## Requisitos do exercício
a) Como você resumiria o trecho abaixo em duas frases?
b) Responda com base no trecho abaixo, uma resposta por linha:
(i) Em que ano a exigência do boletim de ocorrência foi retirada das normas do Ministério da Saúde?
(ii) Segundo a legislação, como deve ser recebida a palavra da mulher que afirma ter sofrido violência sexual?
(iii) Quais medidas de emergência impostergáveis o trecho cita?
c) As afirmações a seguir estão de acordo com o trecho abaixo? Responda sim ou não a cada uma e cite as palavras do trecho que decidem a resposta.
(i) Depois de 2005, os serviços de saúde registraram aumento abrupto no número de abortos realizados.
(ii) A busca por provas materiais da violência é tratada como prioritária.
(iii) No caso de estupro, as medidas de emergência vêm antes do boletim de ocorrência.

Com a retirada da exigência irregular do boletim de ocorrência das normas do Ministério da Saúde, em 2005, nenhum serviço de saúde do país registrou aumento abrupto no número de abortos realizados ou na demanda de solicitações, muito menos foram verificadas filas de "mulheres mentirosas" em sua porta. Inferir à mulher brasileira a condição de suposta "mentirosa" expressa o desrespeito aos seus direitos humanos e à sua condição de cidadania. A legislação estabelece que a palavra da mulher que afirma ter sofrido violência sexual deve ter credibilidade, ética e legalmente, devendo ser recebida como presunção de veracidade (14; 24). Mesmo assim, a busca por provas materiais da violência é tratada como prioritária. O estupro se tornou, incompreensivelmente, a única condição onde boletim de ocorrência e exame pericial precedem medidas de emergência impostergáveis, como a prevenção da gravidez e da infecção pelo vírus HIV (21).

## Informações fornecidas
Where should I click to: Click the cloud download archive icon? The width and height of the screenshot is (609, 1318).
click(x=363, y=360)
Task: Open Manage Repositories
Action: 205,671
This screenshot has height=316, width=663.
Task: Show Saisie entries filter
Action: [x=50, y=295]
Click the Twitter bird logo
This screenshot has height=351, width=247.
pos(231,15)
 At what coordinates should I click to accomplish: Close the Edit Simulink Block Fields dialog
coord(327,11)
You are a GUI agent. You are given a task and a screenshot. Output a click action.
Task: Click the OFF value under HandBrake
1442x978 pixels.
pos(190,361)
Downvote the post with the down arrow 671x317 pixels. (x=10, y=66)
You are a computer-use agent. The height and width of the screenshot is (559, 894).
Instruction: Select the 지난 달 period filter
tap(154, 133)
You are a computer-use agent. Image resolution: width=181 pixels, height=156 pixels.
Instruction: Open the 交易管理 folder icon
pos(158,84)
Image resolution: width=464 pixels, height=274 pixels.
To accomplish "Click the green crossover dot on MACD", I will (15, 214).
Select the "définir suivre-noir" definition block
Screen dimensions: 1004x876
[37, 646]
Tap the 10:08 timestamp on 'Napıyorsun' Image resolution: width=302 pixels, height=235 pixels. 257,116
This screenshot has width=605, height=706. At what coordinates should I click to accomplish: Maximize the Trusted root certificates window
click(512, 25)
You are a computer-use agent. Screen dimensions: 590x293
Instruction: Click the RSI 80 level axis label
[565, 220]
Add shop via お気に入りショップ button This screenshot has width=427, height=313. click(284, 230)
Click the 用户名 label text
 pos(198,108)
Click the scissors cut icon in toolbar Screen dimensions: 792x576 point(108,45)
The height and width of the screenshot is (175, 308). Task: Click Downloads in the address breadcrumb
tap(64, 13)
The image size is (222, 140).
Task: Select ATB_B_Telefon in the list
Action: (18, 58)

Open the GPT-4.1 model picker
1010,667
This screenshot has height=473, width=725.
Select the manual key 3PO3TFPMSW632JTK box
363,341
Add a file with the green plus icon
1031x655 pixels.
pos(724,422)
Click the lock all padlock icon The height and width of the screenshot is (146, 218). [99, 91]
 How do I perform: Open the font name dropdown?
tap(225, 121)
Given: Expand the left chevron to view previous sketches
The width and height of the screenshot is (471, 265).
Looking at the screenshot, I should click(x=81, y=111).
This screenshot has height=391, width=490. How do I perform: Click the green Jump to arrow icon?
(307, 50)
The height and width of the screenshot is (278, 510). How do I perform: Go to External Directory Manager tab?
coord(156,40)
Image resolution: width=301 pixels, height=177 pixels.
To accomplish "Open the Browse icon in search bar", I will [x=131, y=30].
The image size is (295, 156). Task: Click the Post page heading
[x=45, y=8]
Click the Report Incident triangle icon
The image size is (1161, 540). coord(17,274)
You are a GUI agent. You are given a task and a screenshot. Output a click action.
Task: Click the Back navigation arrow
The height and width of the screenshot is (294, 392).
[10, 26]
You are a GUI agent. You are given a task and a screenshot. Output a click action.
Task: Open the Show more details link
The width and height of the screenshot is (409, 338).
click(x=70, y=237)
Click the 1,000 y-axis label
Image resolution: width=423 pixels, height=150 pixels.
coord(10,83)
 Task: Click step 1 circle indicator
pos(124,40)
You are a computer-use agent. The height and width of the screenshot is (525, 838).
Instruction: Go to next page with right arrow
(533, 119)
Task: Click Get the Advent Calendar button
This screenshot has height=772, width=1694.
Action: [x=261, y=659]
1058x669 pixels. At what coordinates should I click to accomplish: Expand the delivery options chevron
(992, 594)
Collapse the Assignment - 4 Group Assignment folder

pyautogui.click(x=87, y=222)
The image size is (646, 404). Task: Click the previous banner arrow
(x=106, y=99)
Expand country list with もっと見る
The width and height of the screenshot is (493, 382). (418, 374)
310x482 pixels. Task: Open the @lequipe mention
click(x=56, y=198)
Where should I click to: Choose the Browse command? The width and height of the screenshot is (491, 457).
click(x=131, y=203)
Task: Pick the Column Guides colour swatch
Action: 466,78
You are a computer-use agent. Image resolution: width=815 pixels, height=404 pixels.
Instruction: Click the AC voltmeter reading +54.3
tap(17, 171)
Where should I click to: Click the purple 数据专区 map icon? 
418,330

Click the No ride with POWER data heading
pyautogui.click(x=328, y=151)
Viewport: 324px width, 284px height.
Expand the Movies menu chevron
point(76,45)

## Soluções das tarefas
a) Depois que a exigência do boletim de ocorrência foi retirada das normas do Ministério da Saúde em 2005, nenhum serviço de saúde do país registrou aumento abrupto no número de abortos ou na demanda de solicitações. Embora a legislação determine que a palavra da mulher que afirma ter sofrido violência sexual seja recebida como presunção de veracidade, a busca por provas materiais é tratada como prioritária, e o estupro se tornou a única condição em que boletim de ocorrência e exame pericial precedem medidas de emergência.

b)
(i) Em 2005.
(ii) Como presunção de veracidade.
(iii) A prevenção da gravidez e da infecção pelo vírus HIV.

c)
(i) Não: "nenhum serviço de saúde do país registrou aumento abrupto no número de abortos realizados ou na demanda de solicitações"
(ii) Sim: "a busca por provas materiais da violência é tratada como prioritária"
(iii) Não: "O estupro se tornou, incompreensivelmente, a única condição onde boletim de ocorrência e exame pericial precedem medidas de emergência impostergáveis"